Présentation : Un outil conforme aux standards internationaux pour l’extraction de caractéristiques radiomiques d’images médicales
Date
2022-06-02
Auteurs
Résumé
Le cancer est une maladie hétérogène dont les caractéristiques génomiques et phénotypiques uniques diffèrent d’un patient à l’autre, voire d’une région tumorale à l’autre. L’oncologie de précision est donc un domaine important dans la recherche sur le cancer car elle permet d’adopter des traitements particuliers pour chaque patient atteint par le cancer selon son profil génomique. Cette hétérogénéité génomique des tumeurs agressives se traduit par des caractéristiques tumorales hétérogènes à l’échelle anatomique qui peut être capturée en utilisant une analyse quantitative d’image. Cette dernière donnera une capacité à faire des prédictions phénotypiques tumorales précises. L’extraction de ces caractéristiques est connue sous le nom « analyse radiomique » qui est effectuée à l’aide de plusieurs algorithmes mathématiques permettant l’extraction de ces caractéristiques. Une plateforme sous le nom MEDomicsLab qui est un fruit d’une collaboration internationale (MEDomics Consortium) a été développée pour l’extraction des caractéristiques radiomiques à partir des images originales ou préalablement filtrées afin de surligner des caractéristiques discriminantes dans ces images médicales. La validation de ces analyses des images reste un défi majeur. Par conséquent, une collaboration internationale sous le nom IBSI (Image Biomarker Standardisation Initiative) cherche à standardiser l’extraction de ces caractéristiques d’image grâce à la mise en place de plusieurs normes et directives afin d’établir un consensus entre les différentes équipes/universités participantes.
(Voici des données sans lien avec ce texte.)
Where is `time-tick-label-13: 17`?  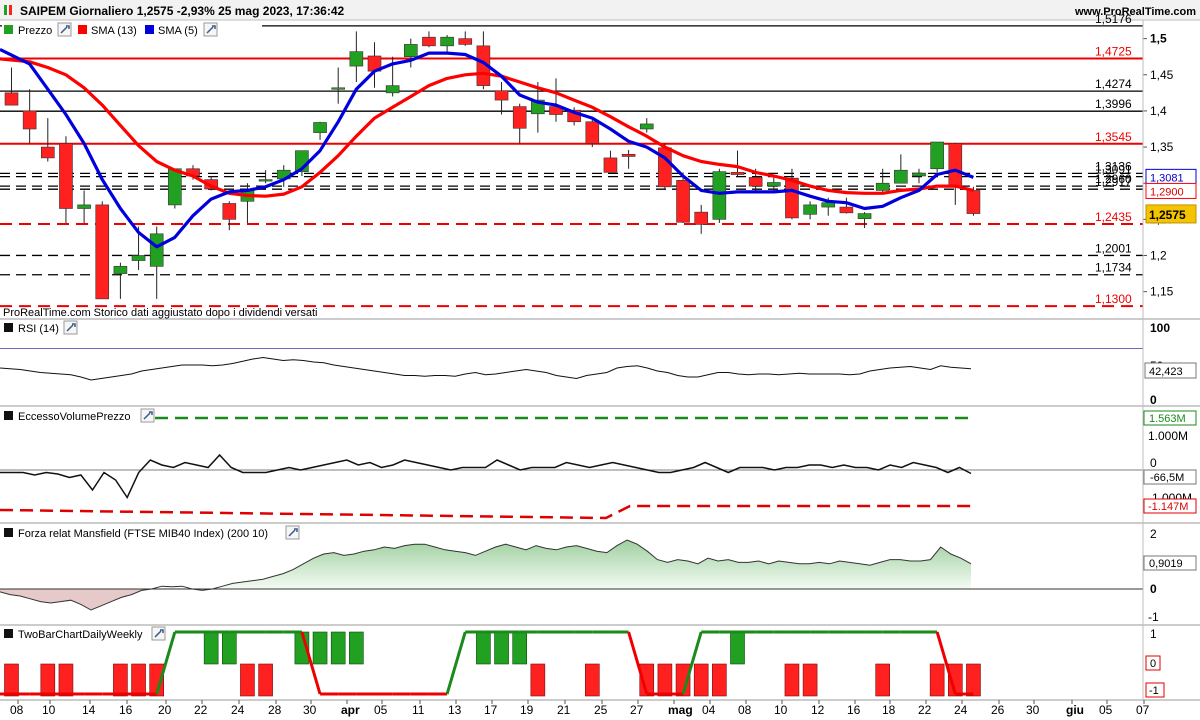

La standardisation a été séparée en deux chapitre, IBSI 1 et IBSI 2. L’IBSI 1 cible la standardisation des calculs des caractéristiques radiomiques. En revanche, l’IBSI 2 qui est en cours d’évolution cible la standardisation de l’implémentation de filtres convolutionnels (p. ex. Laplacien de Gaussienne, filtre à base d’ondelettes) ainsi que l’extraction des caractéristiques radiomiques à partir des images préalablement filtrées. Nous avons intégré les procédures établies par l’IBSI à la plateforme MEDomicsLab. Nos résultats montrent un consensus avec la majorité des collaborateurs de l’IBSI pour les deux chapitres. L’outil MEDomicsLab sera mis gratuitement à disposition des chercheurs du Québec. Il est attendu que cet outil permettant d’extraire des caractéristiques radiomiques, à la fois riches et complexes, soit utilisé pour mener des études multicentriques en oncologie de précision.